It's easy to talk now about it, harder if you actually lived in Germany at that time and had to really fear the SS. Are you american? If yes did you consider the fact that the actual political situation in the states has a lot of similarities with Nazi-Germany?

As for killing Hitler you have a few hidden assumptions in there like: -killing him would actually stop the war and/or the killing of the jews.

For me it seems you have fallen for the simplification that Hitler is the personification of evil and so you failed to understand the complexity of the political situation at that time.

Comment author: waveman 25 June 2016 07:13:11AM 0 points [-]

It's easy to talk now about it, harder if you actually lived in Germany at that time and had to really fear the SS.

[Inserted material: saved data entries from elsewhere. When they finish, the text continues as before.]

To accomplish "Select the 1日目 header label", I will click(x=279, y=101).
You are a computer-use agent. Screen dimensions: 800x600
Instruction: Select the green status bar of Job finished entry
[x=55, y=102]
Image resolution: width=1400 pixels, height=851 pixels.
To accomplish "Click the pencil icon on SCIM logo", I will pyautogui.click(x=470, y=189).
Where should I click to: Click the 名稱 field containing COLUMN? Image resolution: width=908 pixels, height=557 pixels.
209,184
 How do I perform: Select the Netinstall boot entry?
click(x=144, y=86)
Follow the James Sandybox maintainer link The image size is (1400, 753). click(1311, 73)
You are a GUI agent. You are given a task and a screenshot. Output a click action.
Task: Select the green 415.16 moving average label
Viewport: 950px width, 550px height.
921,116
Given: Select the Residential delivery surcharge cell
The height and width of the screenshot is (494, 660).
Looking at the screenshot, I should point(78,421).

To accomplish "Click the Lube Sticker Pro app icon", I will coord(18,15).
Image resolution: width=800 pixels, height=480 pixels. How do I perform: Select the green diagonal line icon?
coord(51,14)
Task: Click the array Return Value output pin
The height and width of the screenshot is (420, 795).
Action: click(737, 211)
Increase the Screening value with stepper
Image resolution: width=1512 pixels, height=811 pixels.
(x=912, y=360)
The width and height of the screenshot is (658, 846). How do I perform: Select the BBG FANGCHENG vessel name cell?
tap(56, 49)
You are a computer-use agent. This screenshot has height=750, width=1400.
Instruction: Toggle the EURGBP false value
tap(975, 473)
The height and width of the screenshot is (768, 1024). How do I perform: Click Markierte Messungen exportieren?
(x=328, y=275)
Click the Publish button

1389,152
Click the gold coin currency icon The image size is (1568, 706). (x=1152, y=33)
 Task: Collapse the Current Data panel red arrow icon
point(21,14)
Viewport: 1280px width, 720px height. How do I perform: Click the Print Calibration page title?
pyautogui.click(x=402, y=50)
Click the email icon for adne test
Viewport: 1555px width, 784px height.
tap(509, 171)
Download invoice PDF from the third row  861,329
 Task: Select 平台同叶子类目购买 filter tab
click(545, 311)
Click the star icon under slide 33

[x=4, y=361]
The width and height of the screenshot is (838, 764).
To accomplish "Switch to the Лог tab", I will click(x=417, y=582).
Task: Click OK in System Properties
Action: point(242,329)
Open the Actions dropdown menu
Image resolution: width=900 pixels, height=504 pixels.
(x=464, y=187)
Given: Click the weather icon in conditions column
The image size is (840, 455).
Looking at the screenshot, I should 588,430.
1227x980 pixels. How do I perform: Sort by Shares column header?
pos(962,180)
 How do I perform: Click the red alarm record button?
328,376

Indeed. I remember an IT project manager telling me the German people should have stood up to Hitler and stopped him. I pointed out that she was not even prepared to tell her manager the truth about the state of her project (running later than advertised of course).

All she had at stake was the size of her end of year bonus.

I remember reading about a man who voted against Hitler in the referendum to make him dictator. He was severely beaten, his house was burned down, and he wife and daughter were gang-raped.

Comment author: Jiro 25 June 2016 08:39:58PM 1 point [-]

The penalty for telling the truth about the state of your project is less than the penalty for defying Hitler, but the good done by telling the truth about the state of your project is also less than the good done by defying Hitler.

Comment author: waveman 26 June 2016 03:10:21AM *  0 points [-]

That is true. Whether higher stakes* would give her more courage, I doubt, but it is possible.

( * It was not entirely clear until it was too late, if you look at the people who had nice things to say about Hitler early on. The number of people int he resistance during the war (as opposed to after the war, in retrospect) was not very high. I am not suggesting I would have been one of those who took arms against him).

Anthony Beevor's book Dresden has a good description of what happened to people who opposed Hitler.

Comment author: ChristianKl 26 June 2016 10:32:13AM 0 points [-]

The penalty for telling the truth about the state of your project is less than the penalty for defying Hitler, but the good done by telling the truth about the state of your project is also less than the good done by defying Hitler.

For most people the good done by defying Hitler isn't that great. One individual more or less doesn't make a huge difference.